July 24, 2014

Community Portrait

Orlando & Orange County

More than just gathering data, we're trying to capture elements that make each community distinctive.

» Strengths

» Travel: Orlando may be the most convenient place to get to and from in Florida. Orlando International Airport is the busiest airport in the state, carrying some 35 million passengers a year. Its largest carrier is Southwest, followed by AirTran, whose headquarters is in Orlando. If you’re driving, Orlando is halfway between Miami, 250 miles southeast, and Tallahassee, 230 miles northwest.


Orlando International Airport
» Higher education: More than 26% of the population holds a bachelor’s degree or higher, compared to 22% statewide. The University of Central Florida is now the fifth-largest in the nation, with more than $122 million in research funding, more than 50,000 students and an international reputation for lasers/optics and hospitality. Its first med school class started school this fall. Rollins College is the oldest college in the state and consistently ranked one of the best regional private campuses in the South. Forbes ranked its MBA program the best in Florida. Full Sail University is emerging as a top school for film, entertainment and digital media, with a 60-studio multimedia complex and direct links to the burgeoning private industry sector.

» Communities: Orlando has some of the most charming, genuine communities in Florida, a well-kept secret from the millions of tourists who flock to the theme parks. Among the best is Winter Park, a tree-shaded, 1880s hamlet anchored by Rollins College on one side and the Charles Hosmer Morse Museum of American Art on the other, with sidewalk cafes and shops in between. Other established communities in Orlando include College Park, Thornton Park, Delaney Park and downtown, a vibrant, young place to live with good restaurants and bars, art shows and a weekend farmers market.

» Orlando was named one of top 15 best cities for singles and top 50 for families by Worldwide ERC and Primacy Relocation.

» Weaknesses

» Lack of Fortune 500 companies: Only two Orlando companies are on the Fortune 500, and one of them, International Assets Holding Corp. (Nasdaq-IAAC), an Altamonte Springs-based brokerage company with revenue of more than $18.3 billion, employs only 195. Darden Restaurants (NYSE-DRI), the restaurant operator with annual revenue of more than $6.7 billion, employs 179,000, many in low-wage jobs at its restaurants around the nation. The lack of major headquarters makes Orlando a rung rather than a long-term destination for many executives on their way up the corporate ladder.

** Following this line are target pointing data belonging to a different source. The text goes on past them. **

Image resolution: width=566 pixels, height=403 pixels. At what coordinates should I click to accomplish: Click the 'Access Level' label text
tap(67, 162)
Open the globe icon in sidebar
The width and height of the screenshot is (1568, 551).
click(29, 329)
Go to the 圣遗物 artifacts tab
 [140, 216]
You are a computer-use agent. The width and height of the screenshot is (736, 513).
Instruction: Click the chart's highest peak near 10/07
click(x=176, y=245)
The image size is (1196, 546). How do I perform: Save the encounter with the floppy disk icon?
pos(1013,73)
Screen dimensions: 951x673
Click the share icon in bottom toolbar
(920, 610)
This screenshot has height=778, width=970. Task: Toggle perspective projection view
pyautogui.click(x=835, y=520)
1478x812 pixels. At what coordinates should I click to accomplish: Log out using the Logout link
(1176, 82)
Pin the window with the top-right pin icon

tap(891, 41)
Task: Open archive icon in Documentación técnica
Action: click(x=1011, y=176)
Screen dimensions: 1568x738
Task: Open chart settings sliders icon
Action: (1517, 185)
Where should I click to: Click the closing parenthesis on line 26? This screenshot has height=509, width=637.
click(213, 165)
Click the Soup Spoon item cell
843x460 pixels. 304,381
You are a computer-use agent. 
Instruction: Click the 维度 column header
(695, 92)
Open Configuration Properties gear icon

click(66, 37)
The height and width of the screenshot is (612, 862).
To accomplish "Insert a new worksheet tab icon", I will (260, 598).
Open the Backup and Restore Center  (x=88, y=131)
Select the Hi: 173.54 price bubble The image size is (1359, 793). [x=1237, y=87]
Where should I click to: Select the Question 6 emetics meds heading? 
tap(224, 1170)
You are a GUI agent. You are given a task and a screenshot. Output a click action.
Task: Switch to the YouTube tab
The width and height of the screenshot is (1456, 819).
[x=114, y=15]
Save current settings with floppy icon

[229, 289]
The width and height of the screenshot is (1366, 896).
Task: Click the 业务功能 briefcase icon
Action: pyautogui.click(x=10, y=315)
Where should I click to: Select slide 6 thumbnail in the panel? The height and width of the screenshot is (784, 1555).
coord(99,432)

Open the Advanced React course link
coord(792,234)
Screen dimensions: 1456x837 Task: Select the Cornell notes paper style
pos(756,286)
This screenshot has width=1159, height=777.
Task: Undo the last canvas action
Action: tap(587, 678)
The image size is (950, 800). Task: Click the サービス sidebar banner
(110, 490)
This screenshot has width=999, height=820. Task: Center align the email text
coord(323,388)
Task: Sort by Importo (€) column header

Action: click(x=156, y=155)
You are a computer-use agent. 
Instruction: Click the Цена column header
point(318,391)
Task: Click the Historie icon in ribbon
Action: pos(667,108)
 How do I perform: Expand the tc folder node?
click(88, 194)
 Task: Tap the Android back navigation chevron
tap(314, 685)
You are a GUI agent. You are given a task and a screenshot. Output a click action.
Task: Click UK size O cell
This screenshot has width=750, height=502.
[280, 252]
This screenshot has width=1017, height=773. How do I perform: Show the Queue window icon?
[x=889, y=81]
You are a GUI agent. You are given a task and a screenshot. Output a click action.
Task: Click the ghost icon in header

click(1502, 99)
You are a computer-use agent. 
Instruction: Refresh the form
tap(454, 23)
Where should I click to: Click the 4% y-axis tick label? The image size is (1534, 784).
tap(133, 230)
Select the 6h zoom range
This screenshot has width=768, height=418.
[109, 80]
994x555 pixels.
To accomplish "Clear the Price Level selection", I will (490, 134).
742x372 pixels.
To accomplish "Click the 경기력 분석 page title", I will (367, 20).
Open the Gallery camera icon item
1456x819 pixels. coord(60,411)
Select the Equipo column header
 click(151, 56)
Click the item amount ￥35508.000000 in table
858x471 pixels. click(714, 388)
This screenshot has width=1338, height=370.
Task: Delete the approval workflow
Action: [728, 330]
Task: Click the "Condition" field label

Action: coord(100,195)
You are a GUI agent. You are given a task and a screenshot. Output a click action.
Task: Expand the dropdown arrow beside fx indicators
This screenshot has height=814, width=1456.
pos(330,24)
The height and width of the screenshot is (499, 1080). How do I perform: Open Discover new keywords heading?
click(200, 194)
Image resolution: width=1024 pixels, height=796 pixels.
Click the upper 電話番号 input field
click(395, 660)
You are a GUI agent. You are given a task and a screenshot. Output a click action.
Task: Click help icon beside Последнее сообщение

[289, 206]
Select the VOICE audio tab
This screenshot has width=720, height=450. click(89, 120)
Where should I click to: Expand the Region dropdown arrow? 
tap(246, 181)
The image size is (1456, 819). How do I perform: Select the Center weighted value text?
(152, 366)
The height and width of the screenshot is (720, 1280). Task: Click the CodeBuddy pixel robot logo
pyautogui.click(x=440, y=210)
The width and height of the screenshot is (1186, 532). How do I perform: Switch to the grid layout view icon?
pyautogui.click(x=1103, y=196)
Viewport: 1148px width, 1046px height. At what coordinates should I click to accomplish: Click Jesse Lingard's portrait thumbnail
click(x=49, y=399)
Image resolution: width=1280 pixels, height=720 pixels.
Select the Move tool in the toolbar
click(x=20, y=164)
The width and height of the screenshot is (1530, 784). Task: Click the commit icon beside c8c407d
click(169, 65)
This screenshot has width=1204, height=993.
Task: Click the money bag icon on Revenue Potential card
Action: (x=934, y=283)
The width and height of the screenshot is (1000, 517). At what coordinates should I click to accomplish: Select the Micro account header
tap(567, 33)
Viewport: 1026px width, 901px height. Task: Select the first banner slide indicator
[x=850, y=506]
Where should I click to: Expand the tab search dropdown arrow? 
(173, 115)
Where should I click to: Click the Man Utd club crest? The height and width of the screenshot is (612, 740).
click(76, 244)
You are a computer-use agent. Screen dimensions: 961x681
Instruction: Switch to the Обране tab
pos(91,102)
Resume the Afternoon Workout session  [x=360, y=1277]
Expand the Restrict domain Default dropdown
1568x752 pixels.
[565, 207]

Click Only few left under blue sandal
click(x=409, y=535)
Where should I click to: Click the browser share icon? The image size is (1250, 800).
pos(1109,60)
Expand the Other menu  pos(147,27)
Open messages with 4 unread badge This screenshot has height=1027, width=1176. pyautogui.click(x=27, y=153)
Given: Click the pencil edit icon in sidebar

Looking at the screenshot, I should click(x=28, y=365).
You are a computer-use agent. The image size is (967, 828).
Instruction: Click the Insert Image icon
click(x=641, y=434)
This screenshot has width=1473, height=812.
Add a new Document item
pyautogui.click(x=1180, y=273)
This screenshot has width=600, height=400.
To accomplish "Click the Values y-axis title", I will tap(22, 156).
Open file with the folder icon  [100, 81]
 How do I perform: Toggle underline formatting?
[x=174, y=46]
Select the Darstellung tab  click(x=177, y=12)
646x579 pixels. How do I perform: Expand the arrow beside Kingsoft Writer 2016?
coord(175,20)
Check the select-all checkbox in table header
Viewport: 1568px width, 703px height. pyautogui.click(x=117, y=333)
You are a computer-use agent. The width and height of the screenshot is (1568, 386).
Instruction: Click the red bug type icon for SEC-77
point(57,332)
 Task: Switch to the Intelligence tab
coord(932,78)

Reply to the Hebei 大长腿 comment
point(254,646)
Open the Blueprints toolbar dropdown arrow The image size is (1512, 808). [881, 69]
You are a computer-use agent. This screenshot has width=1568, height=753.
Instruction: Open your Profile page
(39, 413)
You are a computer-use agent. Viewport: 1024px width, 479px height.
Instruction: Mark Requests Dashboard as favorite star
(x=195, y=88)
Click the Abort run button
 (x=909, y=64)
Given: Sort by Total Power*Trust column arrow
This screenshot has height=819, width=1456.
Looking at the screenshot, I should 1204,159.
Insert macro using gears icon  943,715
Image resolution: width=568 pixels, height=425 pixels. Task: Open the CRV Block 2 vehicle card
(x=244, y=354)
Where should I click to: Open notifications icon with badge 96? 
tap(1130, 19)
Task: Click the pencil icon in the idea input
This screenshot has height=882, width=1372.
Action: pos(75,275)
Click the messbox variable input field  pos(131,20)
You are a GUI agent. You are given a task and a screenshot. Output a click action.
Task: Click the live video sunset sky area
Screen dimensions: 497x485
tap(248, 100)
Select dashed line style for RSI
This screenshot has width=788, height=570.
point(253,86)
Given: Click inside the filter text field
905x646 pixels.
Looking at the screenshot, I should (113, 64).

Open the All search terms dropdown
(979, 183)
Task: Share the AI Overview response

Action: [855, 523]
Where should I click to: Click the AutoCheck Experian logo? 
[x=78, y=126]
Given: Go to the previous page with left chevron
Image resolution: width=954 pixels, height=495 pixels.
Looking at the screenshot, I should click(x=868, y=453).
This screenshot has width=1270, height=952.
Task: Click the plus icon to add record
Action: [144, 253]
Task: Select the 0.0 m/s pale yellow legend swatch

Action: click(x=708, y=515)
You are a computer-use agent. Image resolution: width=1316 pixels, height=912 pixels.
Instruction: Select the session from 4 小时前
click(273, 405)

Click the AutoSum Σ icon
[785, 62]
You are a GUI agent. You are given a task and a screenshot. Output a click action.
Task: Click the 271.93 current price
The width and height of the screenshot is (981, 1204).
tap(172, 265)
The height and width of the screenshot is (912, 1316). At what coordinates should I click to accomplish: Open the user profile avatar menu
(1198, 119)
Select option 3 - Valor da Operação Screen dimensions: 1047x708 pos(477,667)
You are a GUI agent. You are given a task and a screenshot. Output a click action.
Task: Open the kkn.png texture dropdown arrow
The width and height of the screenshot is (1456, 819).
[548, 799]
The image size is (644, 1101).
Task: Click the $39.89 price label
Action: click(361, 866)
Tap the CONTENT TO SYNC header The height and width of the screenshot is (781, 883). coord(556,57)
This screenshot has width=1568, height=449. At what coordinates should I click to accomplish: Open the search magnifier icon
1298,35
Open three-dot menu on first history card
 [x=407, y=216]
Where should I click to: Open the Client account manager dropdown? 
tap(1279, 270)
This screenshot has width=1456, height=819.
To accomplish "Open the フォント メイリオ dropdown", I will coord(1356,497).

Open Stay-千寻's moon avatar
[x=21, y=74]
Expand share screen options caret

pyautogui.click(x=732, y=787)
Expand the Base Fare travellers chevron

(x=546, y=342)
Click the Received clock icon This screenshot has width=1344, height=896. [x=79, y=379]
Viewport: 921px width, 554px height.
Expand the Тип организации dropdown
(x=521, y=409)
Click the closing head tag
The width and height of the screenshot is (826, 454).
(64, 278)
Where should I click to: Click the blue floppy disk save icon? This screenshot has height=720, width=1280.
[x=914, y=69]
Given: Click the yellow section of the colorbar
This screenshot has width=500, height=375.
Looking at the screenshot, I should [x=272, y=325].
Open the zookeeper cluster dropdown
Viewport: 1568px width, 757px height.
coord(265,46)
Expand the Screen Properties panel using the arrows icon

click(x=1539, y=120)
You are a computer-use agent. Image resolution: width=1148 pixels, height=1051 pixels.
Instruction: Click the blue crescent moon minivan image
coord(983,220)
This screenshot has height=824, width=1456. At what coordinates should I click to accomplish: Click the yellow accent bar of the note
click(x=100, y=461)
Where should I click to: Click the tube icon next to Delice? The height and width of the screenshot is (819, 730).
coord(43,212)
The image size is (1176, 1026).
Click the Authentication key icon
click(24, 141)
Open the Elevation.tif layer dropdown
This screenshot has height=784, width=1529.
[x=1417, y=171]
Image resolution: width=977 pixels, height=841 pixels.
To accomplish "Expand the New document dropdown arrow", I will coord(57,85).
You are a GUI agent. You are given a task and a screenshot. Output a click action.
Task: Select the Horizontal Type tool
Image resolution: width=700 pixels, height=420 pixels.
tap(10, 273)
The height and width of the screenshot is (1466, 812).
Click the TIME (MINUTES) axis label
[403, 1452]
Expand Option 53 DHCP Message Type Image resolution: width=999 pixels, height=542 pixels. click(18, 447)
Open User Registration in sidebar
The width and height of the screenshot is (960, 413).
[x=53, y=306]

Plans for SunRail have stalled in the Legislature.
» Commuters lose more than two days of their lives — about 53 hours a year — stuck in traffic jams, according to the Texas Transportation Institute, which reports that Orlando ties for sixth-worst in the nation for traffic gridlock. The commuter rail transit project SunRail, which would run along a 61-mile stretch of existing rail freight tracks in the four-county area, is tied up in the Florida Legislature. SunRail backers’ latest strategy is to link up their proposal to a high-speed train.

» Between 2007-08, both the number of auto crashes and the county’s crash rate fell. The traffic fatality rate fell by 7.3% during that period.